To run the colab locally you need install `grain` via `pip`.

In [None]:
from typing import Sequence
import jax
import jax.numpy as jnp
import optax
import numpy as np
from flax import nnx

import grain.python as pygrain
from torchvision.datasets import MNIST
import torchvision.transforms as T

In [None]:
# @markdown The learning rate for the optimizer:
LEARNING_RATE = 0.002 # @param{type:"number"}
# @markdown Number of samples in each batch:
BATCH_SIZE = 128 # @param{type:"integer"}
# @markdown Total number of epochs to train for:
N_EPOCHS = 1 # @param{type:"integer"}
# Number of classes (digits 0-9)
N_TARGETS = 10
# Input size (MNIST images are 28x28 pixels)
IMG_SIZE = 28 * 28
# Directory for storing the dataset
DATA_DIR = '/tmp/mnist_dataset'

## Data Loading

MNIST is a dataset of 28x28 images with 1 channel. We now load the dataset using `torchvision`, apply min-max normalization to the images, shuffle the data in the train set and create batches of size `BATCH_SIZE` using `grain`.

In [None]:
# Define the transformation
torch_transforms = T.Compose([
    T.ToTensor(),
    T.Lambda(lambda x: x.ravel()),  # Flattens to (784,)
])

class Dataset:
    def __init__(self, data_dir, train=True):
        self.data_dir = data_dir
        self.train = train
        self.load_data()

    def load_data(self):
        self.dataset = MNIST(self.data_dir, download=True, train=self.train,
                             transform=torch_transforms)

    def __len__(self):
        return len(self.dataset)

    def __getitem__(self, index):
        img, label = self.dataset[index]
        return np.array(img, dtype=np.float32), label

Initialize the datasets

In [None]:
mnist_dataset_train = Dataset(DATA_DIR, train=True)
mnist_dataset_test = Dataset(DATA_DIR, train=False)

print(f"Train dataset size: {len(mnist_dataset_train)}")
print(f"Test dataset size: {len(mnist_dataset_test)}")

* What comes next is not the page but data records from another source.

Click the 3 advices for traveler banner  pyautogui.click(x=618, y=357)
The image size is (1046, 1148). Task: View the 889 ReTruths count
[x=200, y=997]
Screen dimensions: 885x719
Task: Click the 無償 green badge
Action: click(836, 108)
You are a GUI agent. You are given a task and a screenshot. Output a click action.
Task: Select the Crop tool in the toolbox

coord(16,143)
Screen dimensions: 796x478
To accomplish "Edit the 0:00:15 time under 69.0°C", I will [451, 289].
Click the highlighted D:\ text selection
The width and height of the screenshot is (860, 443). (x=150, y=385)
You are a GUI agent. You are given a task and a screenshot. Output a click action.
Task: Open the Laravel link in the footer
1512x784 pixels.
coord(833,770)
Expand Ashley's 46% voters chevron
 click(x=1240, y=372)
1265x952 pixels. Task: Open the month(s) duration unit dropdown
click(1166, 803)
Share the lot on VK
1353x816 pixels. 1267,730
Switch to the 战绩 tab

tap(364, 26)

Initialize PyGrain DataLoaders

In [None]:
train_sampler = pygrain.SequentialSampler(
    num_records=len(mnist_dataset_train),
    shard_options=pygrain.NoSharding()
)

train_loader_batched = pygrain.DataLoader(
    data_source=mnist_dataset_train,
    sampler=train_sampler,
    operations=[pygrain.Batch(batch_size=BATCH_SIZE, drop_remainder=True)],
)

test_sampler = pygrain.SequentialSampler(
    num_records=len(mnist_dataset_test),
    shard_options=pygrain.NoSharding()
)

test_loader = pygrain.DataLoader(
    data_source=mnist_dataset_test,
    sampler=test_sampler,
    operations=[pygrain.Batch(batch_size=BATCH_SIZE, drop_remainder=True)],
)

## Define MLP Model

The data is ready! Next let's define a model. Optax is agnostic to which (if any) neural network library is used. Here we use Flax NNX to implement a simple MLP.

In [None]:
class MLP(nnx.Module):
  """A simple multilayer perceptron model for image classification."""
  def __init__(self, num_inputs: int, num_classes: int, hidden_sizes:
               Sequence[int], *, rngs: nnx.Rngs):
    self.hidden_sizes = hidden_sizes
    self.layer1 = nnx.Linear(num_inputs, self.hidden_sizes[0], rngs=rngs)
    self.layer2 = nnx.Linear(self.hidden_sizes[0], self.hidden_sizes[1],
                             rngs=rngs)
    self.layer_out = nnx.Linear(self.hidden_sizes[1], num_classes, rngs=rngs)

  def __call__(self, x):
    x = nnx.relu(self.layer1(x))
    x = nnx.relu(self.layer2(x))
    x = self.layer_out(x)
    return x

def compute_loss_and_accuracy(model, batch):
    inputs, labels = batch
    logits = model(inputs)

    loss = optax.softmax_cross_entropy_with_integer_labels(
        logits=logits, labels=labels
    ).mean()

    accuracy = jnp.mean(jnp.argmax(logits, axis=-1) == labels)
    return loss, accuracy

@nnx.jit
def train_step(model, optimizer, batch):
    """Performs a one step update."""
    grad_fn = nnx.value_and_grad(compute_loss_and_accuracy, has_aux=True)
    (loss, accuracy), grads = grad_fn(model, batch)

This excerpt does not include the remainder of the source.